_Task directions_: Reproduce the following lines word for word.

* Start Supplied records *

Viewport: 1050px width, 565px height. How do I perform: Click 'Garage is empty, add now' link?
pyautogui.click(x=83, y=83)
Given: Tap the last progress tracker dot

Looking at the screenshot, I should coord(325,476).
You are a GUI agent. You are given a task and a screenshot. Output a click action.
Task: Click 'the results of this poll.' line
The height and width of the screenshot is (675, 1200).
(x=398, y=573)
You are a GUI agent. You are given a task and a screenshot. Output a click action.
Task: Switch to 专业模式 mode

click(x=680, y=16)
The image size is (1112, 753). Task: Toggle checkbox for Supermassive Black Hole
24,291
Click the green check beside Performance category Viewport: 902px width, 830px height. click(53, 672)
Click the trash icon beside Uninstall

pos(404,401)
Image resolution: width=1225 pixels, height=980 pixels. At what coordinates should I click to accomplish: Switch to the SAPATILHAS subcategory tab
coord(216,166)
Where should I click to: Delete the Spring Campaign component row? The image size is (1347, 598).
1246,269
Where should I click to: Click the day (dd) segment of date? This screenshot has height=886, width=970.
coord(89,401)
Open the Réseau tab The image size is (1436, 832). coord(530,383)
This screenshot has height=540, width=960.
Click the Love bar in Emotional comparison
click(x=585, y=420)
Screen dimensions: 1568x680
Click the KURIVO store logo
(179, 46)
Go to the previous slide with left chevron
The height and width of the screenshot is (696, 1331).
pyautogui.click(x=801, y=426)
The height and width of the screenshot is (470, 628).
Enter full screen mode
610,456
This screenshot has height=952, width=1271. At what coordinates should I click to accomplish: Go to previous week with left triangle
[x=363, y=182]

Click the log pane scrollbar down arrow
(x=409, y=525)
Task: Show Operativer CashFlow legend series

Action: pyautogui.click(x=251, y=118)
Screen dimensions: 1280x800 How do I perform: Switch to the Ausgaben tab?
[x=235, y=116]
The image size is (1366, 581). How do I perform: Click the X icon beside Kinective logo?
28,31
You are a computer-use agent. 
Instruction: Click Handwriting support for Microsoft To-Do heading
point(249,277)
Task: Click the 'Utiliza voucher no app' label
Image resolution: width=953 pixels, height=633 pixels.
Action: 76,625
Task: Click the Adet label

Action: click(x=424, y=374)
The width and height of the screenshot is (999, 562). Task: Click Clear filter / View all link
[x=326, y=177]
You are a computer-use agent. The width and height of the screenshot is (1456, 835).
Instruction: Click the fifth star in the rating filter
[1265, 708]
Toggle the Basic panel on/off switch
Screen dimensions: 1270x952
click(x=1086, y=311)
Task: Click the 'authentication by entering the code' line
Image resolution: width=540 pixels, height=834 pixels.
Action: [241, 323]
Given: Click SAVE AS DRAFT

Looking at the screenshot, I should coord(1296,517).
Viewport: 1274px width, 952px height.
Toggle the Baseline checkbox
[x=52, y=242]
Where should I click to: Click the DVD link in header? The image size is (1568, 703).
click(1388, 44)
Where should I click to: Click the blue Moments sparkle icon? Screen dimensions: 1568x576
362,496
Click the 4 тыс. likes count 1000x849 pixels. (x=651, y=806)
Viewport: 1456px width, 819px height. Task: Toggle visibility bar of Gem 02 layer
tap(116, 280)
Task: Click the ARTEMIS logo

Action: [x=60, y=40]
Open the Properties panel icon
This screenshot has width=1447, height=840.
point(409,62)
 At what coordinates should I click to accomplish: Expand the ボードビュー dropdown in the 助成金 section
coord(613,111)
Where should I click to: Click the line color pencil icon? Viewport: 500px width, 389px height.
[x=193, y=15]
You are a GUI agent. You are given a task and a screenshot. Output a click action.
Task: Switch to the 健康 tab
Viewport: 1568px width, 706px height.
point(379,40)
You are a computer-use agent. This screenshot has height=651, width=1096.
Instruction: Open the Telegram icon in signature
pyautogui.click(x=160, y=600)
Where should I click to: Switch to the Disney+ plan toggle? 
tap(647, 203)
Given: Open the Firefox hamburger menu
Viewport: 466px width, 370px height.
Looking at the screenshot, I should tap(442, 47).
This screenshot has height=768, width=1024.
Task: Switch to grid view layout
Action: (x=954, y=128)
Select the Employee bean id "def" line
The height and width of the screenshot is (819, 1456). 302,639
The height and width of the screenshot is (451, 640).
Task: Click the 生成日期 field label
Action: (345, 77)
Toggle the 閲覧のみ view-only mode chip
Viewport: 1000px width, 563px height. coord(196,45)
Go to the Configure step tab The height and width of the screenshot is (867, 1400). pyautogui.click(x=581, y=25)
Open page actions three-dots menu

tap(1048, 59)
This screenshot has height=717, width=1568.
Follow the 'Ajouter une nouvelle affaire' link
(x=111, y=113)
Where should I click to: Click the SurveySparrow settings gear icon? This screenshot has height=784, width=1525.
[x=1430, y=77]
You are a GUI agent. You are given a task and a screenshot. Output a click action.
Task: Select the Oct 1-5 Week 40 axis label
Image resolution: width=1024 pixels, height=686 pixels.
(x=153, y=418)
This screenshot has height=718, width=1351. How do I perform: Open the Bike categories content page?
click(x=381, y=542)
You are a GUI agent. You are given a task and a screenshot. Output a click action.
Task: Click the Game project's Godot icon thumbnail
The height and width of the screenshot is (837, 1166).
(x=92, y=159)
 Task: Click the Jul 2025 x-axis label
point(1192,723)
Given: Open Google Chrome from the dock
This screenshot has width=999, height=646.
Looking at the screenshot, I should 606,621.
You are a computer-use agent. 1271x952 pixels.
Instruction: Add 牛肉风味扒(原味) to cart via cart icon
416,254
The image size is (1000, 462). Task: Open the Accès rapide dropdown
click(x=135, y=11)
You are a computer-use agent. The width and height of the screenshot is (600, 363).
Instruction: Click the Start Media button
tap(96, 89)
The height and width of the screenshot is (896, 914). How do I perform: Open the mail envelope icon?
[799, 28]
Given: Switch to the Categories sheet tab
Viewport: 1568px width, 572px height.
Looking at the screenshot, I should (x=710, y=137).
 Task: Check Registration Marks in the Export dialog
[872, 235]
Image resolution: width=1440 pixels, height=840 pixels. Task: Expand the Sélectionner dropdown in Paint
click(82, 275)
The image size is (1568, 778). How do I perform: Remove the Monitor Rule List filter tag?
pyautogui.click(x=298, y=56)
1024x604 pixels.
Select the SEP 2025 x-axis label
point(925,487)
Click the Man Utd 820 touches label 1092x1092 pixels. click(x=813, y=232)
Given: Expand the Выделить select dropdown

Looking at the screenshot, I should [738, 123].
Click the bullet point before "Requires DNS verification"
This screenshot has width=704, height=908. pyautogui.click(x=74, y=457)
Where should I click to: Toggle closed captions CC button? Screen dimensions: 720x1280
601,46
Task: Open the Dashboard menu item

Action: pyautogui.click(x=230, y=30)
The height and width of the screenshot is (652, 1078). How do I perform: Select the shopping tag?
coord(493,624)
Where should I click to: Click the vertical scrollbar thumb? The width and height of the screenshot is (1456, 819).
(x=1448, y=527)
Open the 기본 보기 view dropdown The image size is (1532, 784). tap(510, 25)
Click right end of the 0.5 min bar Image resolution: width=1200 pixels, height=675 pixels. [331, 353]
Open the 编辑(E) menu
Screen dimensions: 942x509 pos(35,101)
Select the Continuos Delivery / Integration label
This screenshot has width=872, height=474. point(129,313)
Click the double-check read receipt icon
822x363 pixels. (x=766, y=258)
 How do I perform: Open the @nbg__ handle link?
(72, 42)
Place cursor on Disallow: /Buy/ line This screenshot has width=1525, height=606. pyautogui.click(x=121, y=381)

* End Supplied records *

_Output for this exercise_:
Viewport: 1050px width, 565px height. How do I perform: Click 'Garage is empty, add now' link?
pyautogui.click(x=83, y=83)
Given: Tap the last progress tracker dot

Looking at the screenshot, I should coord(325,476).
You are a GUI agent. You are given a task and a screenshot. Output a click action.
Task: Click 'the results of this poll.' line
The height and width of the screenshot is (675, 1200).
(x=398, y=573)
You are a GUI agent. You are given a task and a screenshot. Output a click action.
Task: Switch to 专业模式 mode

click(x=680, y=16)
The image size is (1112, 753). Task: Toggle checkbox for Supermassive Black Hole
24,291
Click the green check beside Performance category Viewport: 902px width, 830px height. click(53, 672)
Click the trash icon beside Uninstall

pos(404,401)
Image resolution: width=1225 pixels, height=980 pixels. At what coordinates should I click to accomplish: Switch to the SAPATILHAS subcategory tab
coord(216,166)
Where should I click to: Delete the Spring Campaign component row? The image size is (1347, 598).
1246,269
Where should I click to: Click the day (dd) segment of date? This screenshot has height=886, width=970.
coord(89,401)
Open the Réseau tab The image size is (1436, 832). coord(530,383)
This screenshot has height=540, width=960.
Click the Love bar in Emotional comparison
click(x=585, y=420)
Screen dimensions: 1568x680
Click the KURIVO store logo
(179, 46)
Go to the previous slide with left chevron
The height and width of the screenshot is (696, 1331).
pyautogui.click(x=801, y=426)
The height and width of the screenshot is (470, 628).
Enter full screen mode
610,456
This screenshot has height=952, width=1271. At what coordinates should I click to accomplish: Go to previous week with left triangle
[x=363, y=182]

Click the log pane scrollbar down arrow
(x=409, y=525)
Task: Show Operativer CashFlow legend series

Action: pyautogui.click(x=251, y=118)
Screen dimensions: 1280x800 How do I perform: Switch to the Ausgaben tab?
[x=235, y=116]
The image size is (1366, 581). How do I perform: Click the X icon beside Kinective logo?
28,31
You are a computer-use agent. 
Instruction: Click Handwriting support for Microsoft To-Do heading
point(249,277)
Task: Click the 'Utiliza voucher no app' label
Image resolution: width=953 pixels, height=633 pixels.
Action: 76,625
Task: Click the Adet label

Action: click(x=424, y=374)
The width and height of the screenshot is (999, 562). Task: Click Clear filter / View all link
[x=326, y=177]
You are a computer-use agent. The width and height of the screenshot is (1456, 835).
Instruction: Click the fifth star in the rating filter
[1265, 708]
Toggle the Basic panel on/off switch
Screen dimensions: 1270x952
click(x=1086, y=311)
Task: Click the 'authentication by entering the code' line
Image resolution: width=540 pixels, height=834 pixels.
Action: [241, 323]
Given: Click SAVE AS DRAFT

Looking at the screenshot, I should coord(1296,517).
Viewport: 1274px width, 952px height.
Toggle the Baseline checkbox
[x=52, y=242]
Where should I click to: Click the DVD link in header? The image size is (1568, 703).
click(1388, 44)
Where should I click to: Click the blue Moments sparkle icon? Screen dimensions: 1568x576
362,496
Click the 4 тыс. likes count 1000x849 pixels. (x=651, y=806)
Viewport: 1456px width, 819px height. Task: Toggle visibility bar of Gem 02 layer
tap(116, 280)
Task: Click the ARTEMIS logo

Action: [x=60, y=40]
Open the Properties panel icon
This screenshot has width=1447, height=840.
point(409,62)
 At what coordinates should I click to accomplish: Expand the ボードビュー dropdown in the 助成金 section
coord(613,111)
Where should I click to: Click the line color pencil icon? Viewport: 500px width, 389px height.
[x=193, y=15]
You are a GUI agent. You are given a task and a screenshot. Output a click action.
Task: Switch to the 健康 tab
Viewport: 1568px width, 706px height.
point(379,40)
You are a computer-use agent. This screenshot has height=651, width=1096.
Instruction: Open the Telegram icon in signature
pyautogui.click(x=160, y=600)
Where should I click to: Switch to the Disney+ plan toggle? 
tap(647, 203)
Given: Open the Firefox hamburger menu
Viewport: 466px width, 370px height.
Looking at the screenshot, I should tap(442, 47).
This screenshot has height=768, width=1024.
Task: Switch to grid view layout
Action: (x=954, y=128)
Select the Employee bean id "def" line
The height and width of the screenshot is (819, 1456). 302,639
The height and width of the screenshot is (451, 640).
Task: Click the 生成日期 field label
Action: (345, 77)
Toggle the 閲覧のみ view-only mode chip
Viewport: 1000px width, 563px height. coord(196,45)
Go to the Configure step tab The height and width of the screenshot is (867, 1400). pyautogui.click(x=581, y=25)
Open page actions three-dots menu

tap(1048, 59)
This screenshot has height=717, width=1568.
Follow the 'Ajouter une nouvelle affaire' link
(x=111, y=113)
Where should I click to: Click the SurveySparrow settings gear icon? This screenshot has height=784, width=1525.
[x=1430, y=77]
You are a GUI agent. You are given a task and a screenshot. Output a click action.
Task: Select the Oct 1-5 Week 40 axis label
Image resolution: width=1024 pixels, height=686 pixels.
(x=153, y=418)
This screenshot has height=718, width=1351. How do I perform: Open the Bike categories content page?
click(x=381, y=542)
You are a GUI agent. You are given a task and a screenshot. Output a click action.
Task: Click the Game project's Godot icon thumbnail
The height and width of the screenshot is (837, 1166).
(x=92, y=159)
 Task: Click the Jul 2025 x-axis label
point(1192,723)
Given: Open Google Chrome from the dock
This screenshot has width=999, height=646.
Looking at the screenshot, I should 606,621.
You are a computer-use agent. 1271x952 pixels.
Instruction: Add 牛肉风味扒(原味) to cart via cart icon
416,254
The image size is (1000, 462). Task: Open the Accès rapide dropdown
click(x=135, y=11)
You are a computer-use agent. The width and height of the screenshot is (600, 363).
Instruction: Click the Start Media button
tap(96, 89)
The height and width of the screenshot is (896, 914). How do I perform: Open the mail envelope icon?
[799, 28]
Given: Switch to the Categories sheet tab
Viewport: 1568px width, 572px height.
Looking at the screenshot, I should (x=710, y=137).
 Task: Check Registration Marks in the Export dialog
[872, 235]
Image resolution: width=1440 pixels, height=840 pixels. Task: Expand the Sélectionner dropdown in Paint
click(82, 275)
The image size is (1568, 778). How do I perform: Remove the Monitor Rule List filter tag?
pyautogui.click(x=298, y=56)
1024x604 pixels.
Select the SEP 2025 x-axis label
point(925,487)
Click the Man Utd 820 touches label 1092x1092 pixels. click(x=813, y=232)
Given: Expand the Выделить select dropdown

Looking at the screenshot, I should [738, 123].
Click the bullet point before "Requires DNS verification"
This screenshot has width=704, height=908. pyautogui.click(x=74, y=457)
Where should I click to: Toggle closed captions CC button? Screen dimensions: 720x1280
601,46
Task: Open the Dashboard menu item

Action: pyautogui.click(x=230, y=30)
The height and width of the screenshot is (652, 1078). How do I perform: Select the shopping tag?
coord(493,624)
Where should I click to: Click the vertical scrollbar thumb? The width and height of the screenshot is (1456, 819).
(x=1448, y=527)
Open the 기본 보기 view dropdown The image size is (1532, 784). tap(510, 25)
Click right end of the 0.5 min bar Image resolution: width=1200 pixels, height=675 pixels. [331, 353]
Open the 编辑(E) menu
Screen dimensions: 942x509 pos(35,101)
Select the Continuos Delivery / Integration label
This screenshot has width=872, height=474. point(129,313)
Click the double-check read receipt icon
822x363 pixels. (x=766, y=258)
 How do I perform: Open the @nbg__ handle link?
(72, 42)
Place cursor on Disallow: /Buy/ line This screenshot has width=1525, height=606. pyautogui.click(x=121, y=381)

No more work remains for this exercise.